Le rapport en question fait 37 pages, qui résument les trois volumes —ainsi que les trois rapports spéciaux— totalisant 10 000 pages, appuyées sur 50 000 études scientifiques. Autant dire que si on ne se limite qu’aux « faits saillants », il est normal que le portrait ait l’air encore plus sombre.
Reste que c’est le même portrait qu’on a pu entendre à travers les trois volumes, parus successivement en 2021 et 2022: chaque fraction de degré Celsius d’augmentation supplémentaire multipliera les événements météorologiques extrêmes, 3 milliards de gens vivent dans des zones vulnérables, tous les écosystèmes sont affectés, la fenêtre d’opportunité pour opérer un virage se referme, etc.
À l’instar des cinq rapports précédents du GIEC depuis 30 ans (1990, 1995, 2001, 2007 et 2013-2014), le sixième était lui aussi une synthèse de la littérature scientifique internationale. Ce qui a changé entre le premier et le sixième rapport, c’est que le portrait s’est considérablement raffiné: on connaît beaucoup mieux le comportements des climats de notre planète, on dispose de davantage de technologies pour compiler et analyser des montagnes de données. Déjà, lors de la parution du premier volume du 6e rapport, en août 2021, des observateurs notaient qu’au fil du temps, le langage était devenu plus « robuste »: entre « l’ensemble des preuves suggère une influence humaine perceptible sur le climat planétaire » en 1995, on était passé à « un fait sans équivoque » en 2021.

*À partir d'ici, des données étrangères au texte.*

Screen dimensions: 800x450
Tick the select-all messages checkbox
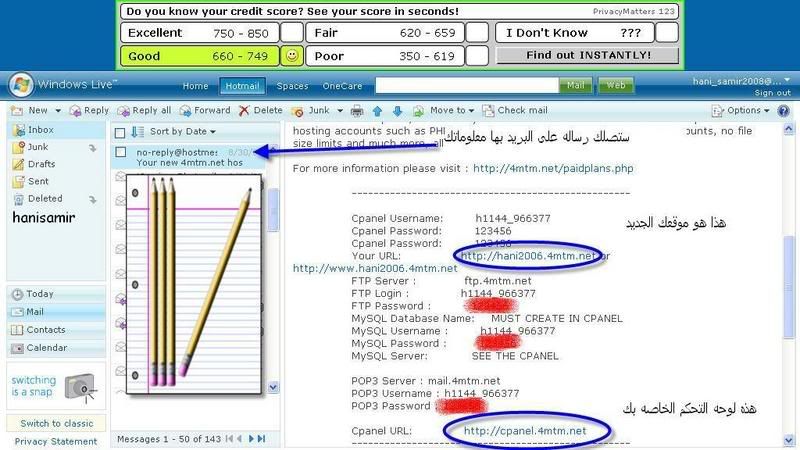pos(120,132)
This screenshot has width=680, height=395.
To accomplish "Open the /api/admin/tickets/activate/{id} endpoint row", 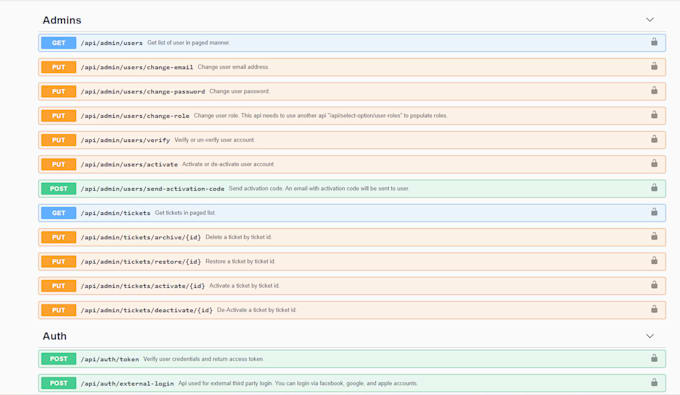I will click(352, 286).
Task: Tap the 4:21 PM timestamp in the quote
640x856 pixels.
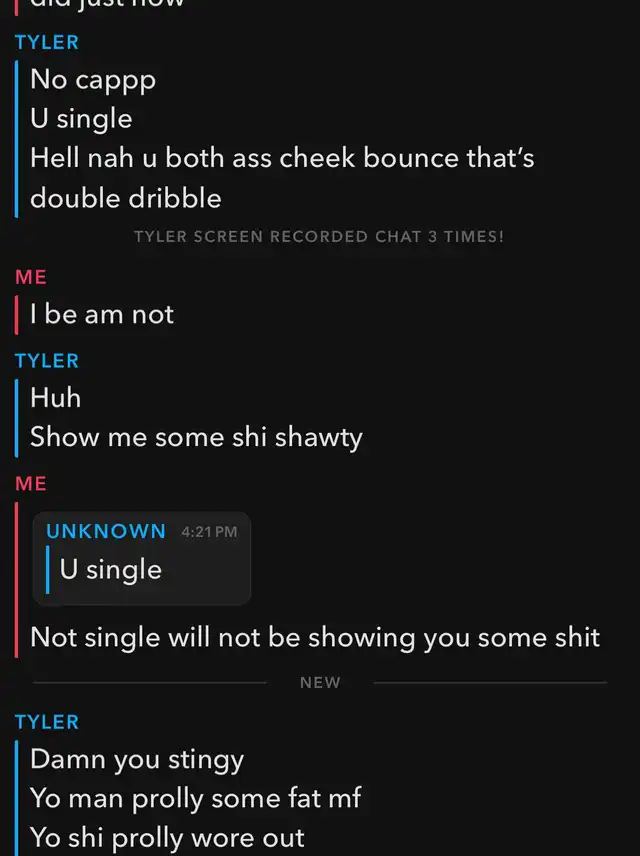Action: pyautogui.click(x=209, y=532)
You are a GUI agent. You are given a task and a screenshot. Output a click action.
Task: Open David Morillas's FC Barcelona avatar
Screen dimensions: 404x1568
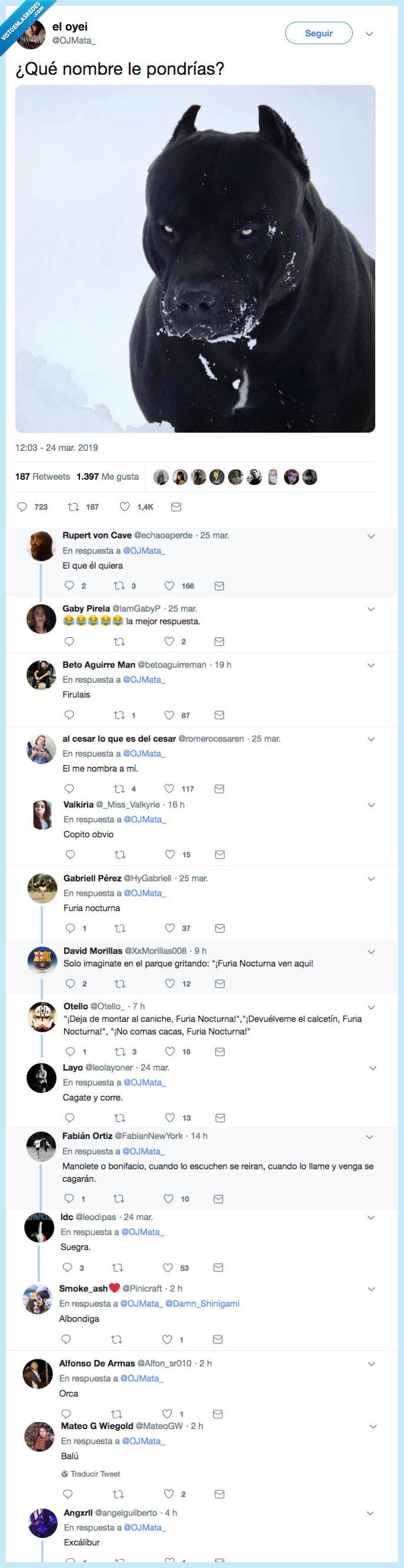point(42,960)
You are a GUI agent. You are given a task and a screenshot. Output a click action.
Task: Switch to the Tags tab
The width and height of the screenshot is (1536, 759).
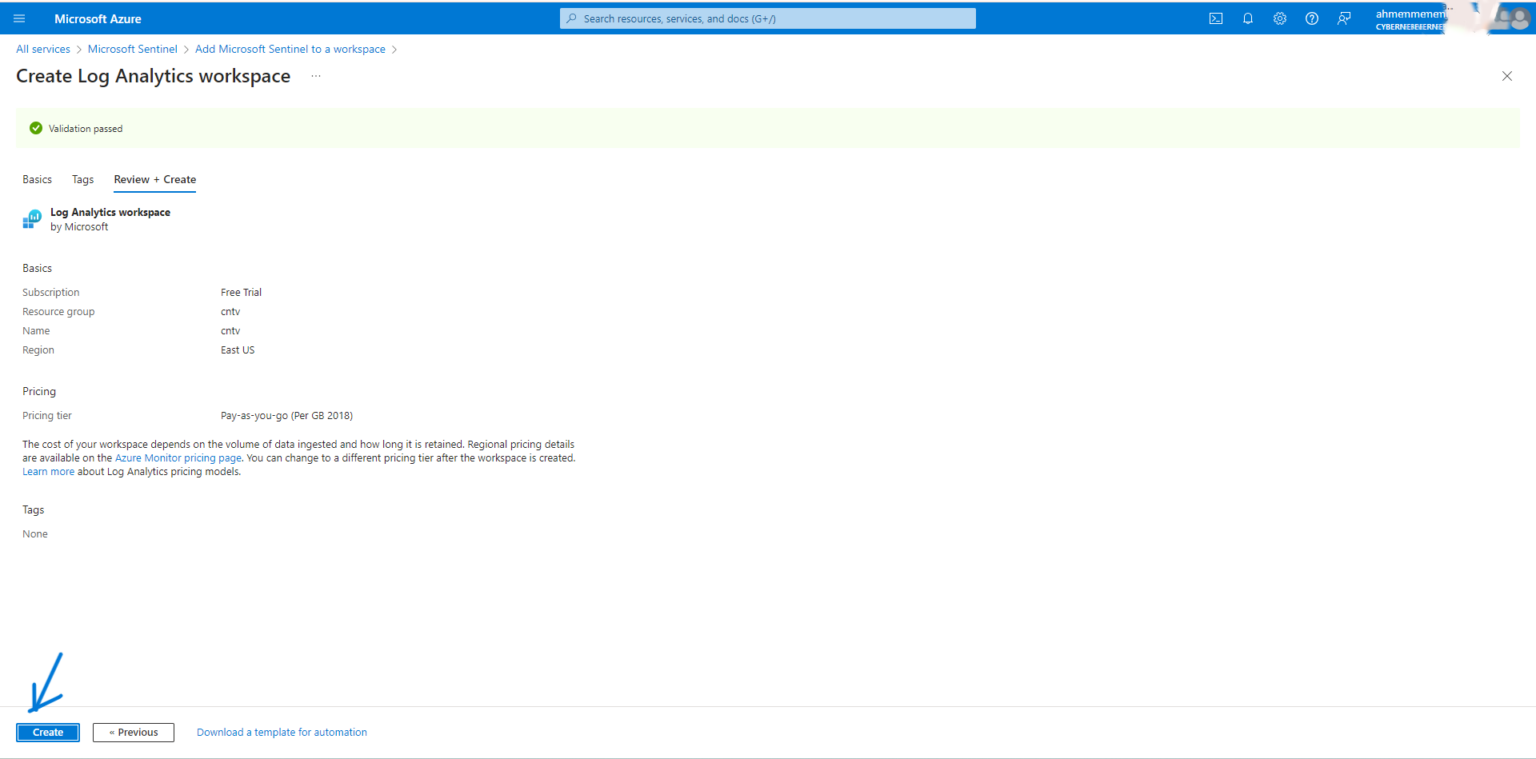pos(82,179)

Tout au plus le public est-il beaucoup plus sensibilisé qu’au début des années 1990, un facteur qui a contribué à ce que les sciences sociales fassent leur entrée dans le 6e rapport.
Mais dans une certaine mesure, le portrait reste le même qu’il y a 30 ans: les prédictions sombres des modèles climatiques d’alors ont été largement confirmées, et les marges d’erreur quant à l’augmentation future des températures se sont resserrées. Là où on peut reprocher aux prédictions de s’être trompées, c’est plus souvent qu’autrement parce qu’elles ont été en-dessous de la vérité. On n’imaginait pas, au début des années 1990, que les calottes glaciaires fondraient aussi vite, ni que les « points de rupture » surviendraient aussi tôt: on sait à présent que plusieurs de ces seuils —au-delà desquels un système naturel devient irrémédiablement perturbé— sont en voie d’être franchis.
La balle est dans le camp des gouvernements et de leurs citoyens, rappelle le document-synthèse, comme elle l’était déjà il y a 30 ans. Les choix politiques ou économiques qui ont été faits dans les trois dernières décennies ont d’ores et déjà eu un impact sur le climat, et la vitesse à laquelle les priorités changeront à présent auront un impact sur les décennies à venir.